EXERCISE OBJECTIVE:
Reproduce the abstract on transmembrane protein topology prediction below word for word, from its title line through its keywords.

Improving the topology prediction of α-helical transmembrane proteins with deep transfer learning

Comput Struct Biotechnol J. 2022 Apr 20:20:1993-2000. doi: 10.1016/j.csbj.2022.04.024. eCollection 2022.

Abstract

Transmembrane proteins (TMPs) are essential for cell recognition and communication, and they serve as important drug targets in humans. Transmembrane proteins' 3D structures are critical for determining their functions and drug design but are hard to determine even by experimental methods. Although some computational methods have been developed to predict transmembrane helices (TMHs) and orientation, there is still room for improvement. Considering that the pre-trained language model can make full use of massive unlabeled protein sequences to obtain latent feature representation for TMPs and reduce the dependence on evolutionary information, we proposed DeepTMpred, which used pre-trained self-supervised language models called ESM, convolutional neural networks, attentive neural network and conditional random fields for alpha-TMP topology prediction. Compared with the current state-of-the-art tools on a non-redundant dataset of TMPs, DeepTMpred demonstrated superior predictive performance in most evaluation metrics, especially at the TMH level. Furthermore, DeepTMpred could also obtain reliable prediction results for TMPs without much evolutionary feature in a few seconds. A tutorial on how to use DeepTMpred can be found in the colab notebook (https://colab.research.google.com/github/ISYSLAB-HUST/DeepTMpred/blob/master/notebook/test.ipynb).

Keywords: Topology prediction; Transfer learning; Transmembrane protein.

Source records:
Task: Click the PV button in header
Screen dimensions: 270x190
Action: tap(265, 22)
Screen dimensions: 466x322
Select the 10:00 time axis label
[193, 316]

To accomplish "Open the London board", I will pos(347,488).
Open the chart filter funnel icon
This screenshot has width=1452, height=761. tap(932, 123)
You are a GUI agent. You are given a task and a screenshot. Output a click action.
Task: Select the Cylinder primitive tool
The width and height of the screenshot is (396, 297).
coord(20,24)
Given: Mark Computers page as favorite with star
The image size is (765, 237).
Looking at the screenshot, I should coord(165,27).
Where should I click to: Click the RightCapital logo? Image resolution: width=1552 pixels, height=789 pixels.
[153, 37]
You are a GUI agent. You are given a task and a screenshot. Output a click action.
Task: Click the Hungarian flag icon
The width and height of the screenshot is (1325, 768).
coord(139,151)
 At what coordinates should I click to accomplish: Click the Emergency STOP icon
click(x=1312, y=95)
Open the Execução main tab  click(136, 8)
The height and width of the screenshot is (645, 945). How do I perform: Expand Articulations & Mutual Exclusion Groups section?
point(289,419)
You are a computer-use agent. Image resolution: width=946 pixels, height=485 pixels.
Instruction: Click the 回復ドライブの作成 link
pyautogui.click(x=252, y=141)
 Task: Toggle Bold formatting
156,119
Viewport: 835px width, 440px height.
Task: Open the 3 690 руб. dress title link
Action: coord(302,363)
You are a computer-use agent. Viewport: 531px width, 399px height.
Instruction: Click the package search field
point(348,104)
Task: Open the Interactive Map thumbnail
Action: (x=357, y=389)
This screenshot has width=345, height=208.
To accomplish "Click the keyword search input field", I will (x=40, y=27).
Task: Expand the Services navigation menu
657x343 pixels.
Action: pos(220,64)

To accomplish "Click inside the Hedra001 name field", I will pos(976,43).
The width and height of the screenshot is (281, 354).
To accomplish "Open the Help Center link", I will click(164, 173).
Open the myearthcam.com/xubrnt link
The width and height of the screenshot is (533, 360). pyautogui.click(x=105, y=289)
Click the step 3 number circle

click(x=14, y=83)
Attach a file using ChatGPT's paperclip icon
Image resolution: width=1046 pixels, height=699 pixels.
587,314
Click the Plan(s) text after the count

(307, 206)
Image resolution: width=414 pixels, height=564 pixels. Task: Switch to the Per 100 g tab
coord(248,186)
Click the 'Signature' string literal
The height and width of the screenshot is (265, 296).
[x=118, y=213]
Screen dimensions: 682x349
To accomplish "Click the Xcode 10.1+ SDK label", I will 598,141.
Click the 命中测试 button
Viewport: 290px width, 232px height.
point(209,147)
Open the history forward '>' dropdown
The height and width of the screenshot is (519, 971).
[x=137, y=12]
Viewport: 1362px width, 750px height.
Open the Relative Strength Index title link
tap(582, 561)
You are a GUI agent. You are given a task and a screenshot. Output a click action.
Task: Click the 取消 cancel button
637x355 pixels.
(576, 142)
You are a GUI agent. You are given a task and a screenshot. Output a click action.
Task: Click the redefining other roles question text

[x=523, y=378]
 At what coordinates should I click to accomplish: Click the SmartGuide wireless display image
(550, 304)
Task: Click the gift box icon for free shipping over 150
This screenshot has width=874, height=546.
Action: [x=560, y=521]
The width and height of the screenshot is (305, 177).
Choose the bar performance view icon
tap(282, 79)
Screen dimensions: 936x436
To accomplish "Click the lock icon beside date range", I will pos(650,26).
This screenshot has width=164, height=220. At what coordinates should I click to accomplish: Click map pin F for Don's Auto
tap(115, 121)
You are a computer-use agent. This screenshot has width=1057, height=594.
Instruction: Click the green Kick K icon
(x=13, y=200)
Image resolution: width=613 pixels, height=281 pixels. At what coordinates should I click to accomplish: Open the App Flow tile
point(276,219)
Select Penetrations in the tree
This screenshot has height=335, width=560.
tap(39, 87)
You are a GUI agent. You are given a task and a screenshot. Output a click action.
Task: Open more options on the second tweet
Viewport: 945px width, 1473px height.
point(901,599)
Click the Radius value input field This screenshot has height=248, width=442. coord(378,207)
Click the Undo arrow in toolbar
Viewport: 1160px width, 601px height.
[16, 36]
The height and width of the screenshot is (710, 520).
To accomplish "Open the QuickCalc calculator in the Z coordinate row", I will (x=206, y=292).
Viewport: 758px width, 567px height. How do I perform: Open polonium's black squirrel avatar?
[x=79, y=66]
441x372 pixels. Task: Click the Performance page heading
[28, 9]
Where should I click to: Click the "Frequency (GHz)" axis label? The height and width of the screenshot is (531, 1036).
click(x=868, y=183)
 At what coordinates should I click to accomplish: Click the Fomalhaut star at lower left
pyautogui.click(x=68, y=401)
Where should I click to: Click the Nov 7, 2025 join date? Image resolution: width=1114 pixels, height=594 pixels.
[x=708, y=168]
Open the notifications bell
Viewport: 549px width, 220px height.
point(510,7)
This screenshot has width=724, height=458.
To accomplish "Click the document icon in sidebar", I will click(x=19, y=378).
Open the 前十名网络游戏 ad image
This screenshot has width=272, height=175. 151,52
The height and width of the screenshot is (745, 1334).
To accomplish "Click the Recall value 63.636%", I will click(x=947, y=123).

WRITTEN ANSWER:
Improving the topology prediction of α-helical transmembrane proteins with deep transfer learning

Comput Struct Biotechnol J. 2022 Apr 20:20:1993-2000. doi: 10.1016/j.csbj.2022.04.024. eCollection 2022.

Abstract

Transmembrane proteins (TMPs) are essential for cell recognition and communication, and they serve as important drug targets in humans. Transmembrane proteins' 3D structures are critical for determining their functions and drug design but are hard to determine even by experimental methods. Although some computational methods have been developed to predict transmembrane helices (TMHs) and orientation, there is still room for improvement. Considering that the pre-trained language model can make full use of massive unlabeled protein sequences to obtain latent feature representation for TMPs and reduce the dependence on evolutionary information, we proposed DeepTMpred, which used pre-trained self-supervised language models called ESM, convolutional neural networks, attentive neural network and conditional random fields for alpha-TMP topology prediction. Compared with the current state-of-the-art tools on a non-redundant dataset of TMPs, DeepTMpred demonstrated superior predictive performance in most evaluation metrics, especially at the TMH level. Furthermore, DeepTMpred could also obtain reliable prediction results for TMPs without much evolutionary feature in a few seconds. A tutorial on how to use DeepTMpred can be found in the colab notebook (https://colab.research.google.com/github/ISYSLAB-HUST/DeepTMpred/blob/master/notebook/test.ipynb).

Keywords: Topology prediction; Transfer learning; Transmembrane protein.